## START

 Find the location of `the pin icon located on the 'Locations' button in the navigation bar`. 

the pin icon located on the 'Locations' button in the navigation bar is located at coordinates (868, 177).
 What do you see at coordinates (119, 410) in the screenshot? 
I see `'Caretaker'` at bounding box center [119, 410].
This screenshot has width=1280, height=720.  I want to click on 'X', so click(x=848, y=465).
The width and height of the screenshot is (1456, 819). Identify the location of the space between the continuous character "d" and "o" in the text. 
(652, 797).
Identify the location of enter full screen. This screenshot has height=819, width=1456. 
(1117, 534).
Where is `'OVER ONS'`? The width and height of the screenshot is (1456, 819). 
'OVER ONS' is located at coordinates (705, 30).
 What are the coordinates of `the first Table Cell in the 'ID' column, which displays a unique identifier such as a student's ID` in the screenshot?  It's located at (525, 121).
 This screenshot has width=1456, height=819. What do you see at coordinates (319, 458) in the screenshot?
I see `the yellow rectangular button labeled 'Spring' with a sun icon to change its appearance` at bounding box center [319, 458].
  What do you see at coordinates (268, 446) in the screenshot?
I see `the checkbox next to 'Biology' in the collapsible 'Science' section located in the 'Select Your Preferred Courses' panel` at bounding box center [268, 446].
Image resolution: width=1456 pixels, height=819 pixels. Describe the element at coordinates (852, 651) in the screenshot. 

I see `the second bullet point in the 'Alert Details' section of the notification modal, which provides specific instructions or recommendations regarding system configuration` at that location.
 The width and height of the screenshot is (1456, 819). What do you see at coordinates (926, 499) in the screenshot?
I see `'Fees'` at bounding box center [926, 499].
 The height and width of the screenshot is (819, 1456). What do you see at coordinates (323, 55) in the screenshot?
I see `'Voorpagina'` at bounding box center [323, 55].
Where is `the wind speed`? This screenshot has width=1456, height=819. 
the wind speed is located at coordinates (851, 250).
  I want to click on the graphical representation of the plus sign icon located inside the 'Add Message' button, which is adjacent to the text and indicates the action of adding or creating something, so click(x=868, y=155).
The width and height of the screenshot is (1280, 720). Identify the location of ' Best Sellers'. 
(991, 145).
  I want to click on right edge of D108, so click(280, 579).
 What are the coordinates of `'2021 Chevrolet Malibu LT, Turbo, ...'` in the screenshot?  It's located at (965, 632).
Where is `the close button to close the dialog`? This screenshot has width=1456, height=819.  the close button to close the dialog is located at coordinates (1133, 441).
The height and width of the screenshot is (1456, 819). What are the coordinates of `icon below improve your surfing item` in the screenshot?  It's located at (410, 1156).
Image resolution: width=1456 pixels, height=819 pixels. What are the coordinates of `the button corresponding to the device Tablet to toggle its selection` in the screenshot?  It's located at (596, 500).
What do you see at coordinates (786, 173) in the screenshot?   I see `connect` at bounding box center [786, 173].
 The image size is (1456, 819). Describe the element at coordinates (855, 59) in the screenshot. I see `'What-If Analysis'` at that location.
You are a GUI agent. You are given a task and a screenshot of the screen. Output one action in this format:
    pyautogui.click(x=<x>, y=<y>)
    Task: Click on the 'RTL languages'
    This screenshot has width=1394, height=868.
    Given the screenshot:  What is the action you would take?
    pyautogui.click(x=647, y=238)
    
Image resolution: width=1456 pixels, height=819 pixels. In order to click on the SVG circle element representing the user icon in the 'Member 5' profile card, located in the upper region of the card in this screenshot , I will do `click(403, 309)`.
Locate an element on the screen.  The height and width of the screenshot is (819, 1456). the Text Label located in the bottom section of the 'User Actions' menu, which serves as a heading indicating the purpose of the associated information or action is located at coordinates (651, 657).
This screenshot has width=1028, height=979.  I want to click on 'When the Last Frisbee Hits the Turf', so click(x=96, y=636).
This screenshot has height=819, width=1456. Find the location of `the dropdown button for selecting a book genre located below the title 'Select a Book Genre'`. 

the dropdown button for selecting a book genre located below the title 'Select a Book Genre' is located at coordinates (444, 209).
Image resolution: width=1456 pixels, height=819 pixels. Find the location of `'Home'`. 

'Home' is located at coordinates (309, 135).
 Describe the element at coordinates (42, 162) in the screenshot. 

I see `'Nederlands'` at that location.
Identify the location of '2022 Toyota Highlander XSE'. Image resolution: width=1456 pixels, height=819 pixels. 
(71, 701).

## END

**DIRECTIONS FOR THIS TASK**
Transcribe the lines above without alteration, from the line containing "at (965, 632)." up to and including the line containing "Image resolution: width=1456 pixels, height=819 pixels. In".

**FULL ANSWER**
 What are the coordinates of `'2021 Chevrolet Malibu LT, Turbo, ...'` in the screenshot?  It's located at (965, 632).
Where is `the close button to close the dialog`? This screenshot has width=1456, height=819.  the close button to close the dialog is located at coordinates (1133, 441).
The height and width of the screenshot is (1456, 819). What are the coordinates of `icon below improve your surfing item` in the screenshot?  It's located at (410, 1156).
Image resolution: width=1456 pixels, height=819 pixels. What are the coordinates of `the button corresponding to the device Tablet to toggle its selection` in the screenshot?  It's located at (596, 500).
What do you see at coordinates (786, 173) in the screenshot?   I see `connect` at bounding box center [786, 173].
 The image size is (1456, 819). Describe the element at coordinates (855, 59) in the screenshot. I see `'What-If Analysis'` at that location.
You are a GUI agent. You are given a task and a screenshot of the screen. Output one action in this format:
    pyautogui.click(x=<x>, y=<y>)
    Task: Click on the 'RTL languages'
    This screenshot has width=1394, height=868.
    Given the screenshot:  What is the action you would take?
    pyautogui.click(x=647, y=238)
    
Image resolution: width=1456 pixels, height=819 pixels. In order to click on the SVG circle element representing the user icon in the 'Member 5' profile card, located in the upper region of the card in this screenshot , I will do `click(403, 309)`.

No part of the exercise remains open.